Collected data entries

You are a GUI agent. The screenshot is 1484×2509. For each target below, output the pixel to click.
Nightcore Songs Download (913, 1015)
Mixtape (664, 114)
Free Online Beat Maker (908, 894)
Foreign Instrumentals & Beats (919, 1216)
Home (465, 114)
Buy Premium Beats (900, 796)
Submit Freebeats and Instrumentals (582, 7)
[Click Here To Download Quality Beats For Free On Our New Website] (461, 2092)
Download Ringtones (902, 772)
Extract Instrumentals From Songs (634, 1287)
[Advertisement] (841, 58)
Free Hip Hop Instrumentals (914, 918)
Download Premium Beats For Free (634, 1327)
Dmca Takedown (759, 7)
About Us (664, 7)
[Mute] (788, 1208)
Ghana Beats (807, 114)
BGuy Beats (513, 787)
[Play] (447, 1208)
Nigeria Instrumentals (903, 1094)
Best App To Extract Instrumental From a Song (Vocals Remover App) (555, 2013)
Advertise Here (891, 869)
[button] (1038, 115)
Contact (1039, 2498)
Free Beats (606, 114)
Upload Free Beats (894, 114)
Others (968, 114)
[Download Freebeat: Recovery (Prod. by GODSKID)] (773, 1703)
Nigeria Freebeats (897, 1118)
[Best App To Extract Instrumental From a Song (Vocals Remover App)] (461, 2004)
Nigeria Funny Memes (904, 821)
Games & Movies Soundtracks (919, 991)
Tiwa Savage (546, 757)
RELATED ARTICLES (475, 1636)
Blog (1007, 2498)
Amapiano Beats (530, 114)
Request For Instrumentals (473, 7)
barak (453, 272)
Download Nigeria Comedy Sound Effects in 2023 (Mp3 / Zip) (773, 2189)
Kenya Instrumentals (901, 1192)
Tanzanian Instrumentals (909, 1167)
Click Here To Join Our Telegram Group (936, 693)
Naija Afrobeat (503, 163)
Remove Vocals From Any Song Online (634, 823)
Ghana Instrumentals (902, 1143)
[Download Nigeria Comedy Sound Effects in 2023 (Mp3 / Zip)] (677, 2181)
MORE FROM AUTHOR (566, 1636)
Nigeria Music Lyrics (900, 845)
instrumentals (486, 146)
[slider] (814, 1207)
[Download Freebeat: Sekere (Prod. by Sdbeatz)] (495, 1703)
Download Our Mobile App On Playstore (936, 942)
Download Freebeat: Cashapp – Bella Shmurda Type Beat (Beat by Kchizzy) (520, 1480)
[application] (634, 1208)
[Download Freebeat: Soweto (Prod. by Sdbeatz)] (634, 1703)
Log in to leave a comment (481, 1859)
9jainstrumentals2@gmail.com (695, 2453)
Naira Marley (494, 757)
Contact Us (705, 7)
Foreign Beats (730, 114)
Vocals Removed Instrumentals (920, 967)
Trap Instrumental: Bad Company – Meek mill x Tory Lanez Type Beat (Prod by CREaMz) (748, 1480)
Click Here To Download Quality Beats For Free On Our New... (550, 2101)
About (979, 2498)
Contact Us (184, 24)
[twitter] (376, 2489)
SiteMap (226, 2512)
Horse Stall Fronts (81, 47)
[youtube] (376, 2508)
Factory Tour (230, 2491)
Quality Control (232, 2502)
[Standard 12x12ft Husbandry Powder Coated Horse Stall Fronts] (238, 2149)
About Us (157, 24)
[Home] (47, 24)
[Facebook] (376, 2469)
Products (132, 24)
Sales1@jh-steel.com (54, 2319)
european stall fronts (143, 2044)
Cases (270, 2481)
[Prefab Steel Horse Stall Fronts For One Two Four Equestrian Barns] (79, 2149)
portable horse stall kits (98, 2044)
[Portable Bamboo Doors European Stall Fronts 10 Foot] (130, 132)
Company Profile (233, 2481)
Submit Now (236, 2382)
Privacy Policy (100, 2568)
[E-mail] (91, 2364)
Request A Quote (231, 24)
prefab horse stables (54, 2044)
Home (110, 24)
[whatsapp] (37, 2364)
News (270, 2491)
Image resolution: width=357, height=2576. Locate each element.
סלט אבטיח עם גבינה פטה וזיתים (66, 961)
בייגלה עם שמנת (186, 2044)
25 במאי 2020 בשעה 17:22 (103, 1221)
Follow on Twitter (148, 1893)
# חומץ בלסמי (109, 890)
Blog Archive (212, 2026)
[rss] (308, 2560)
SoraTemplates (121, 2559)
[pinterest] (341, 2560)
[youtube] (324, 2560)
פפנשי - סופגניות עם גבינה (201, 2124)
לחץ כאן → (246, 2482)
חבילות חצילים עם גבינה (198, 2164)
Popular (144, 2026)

→ **HOW TO COMPLETE THIS TASK**:
From the entries above, return each line with the word "Comedy" in it.

→ **ANSWER SECTION**:
Download Nigeria Comedy Sound Effects in 2023 (Mp3 / Zip) (773, 2189)
[Download Nigeria Comedy Sound Effects in 2023 (Mp3 / Zip)] (677, 2181)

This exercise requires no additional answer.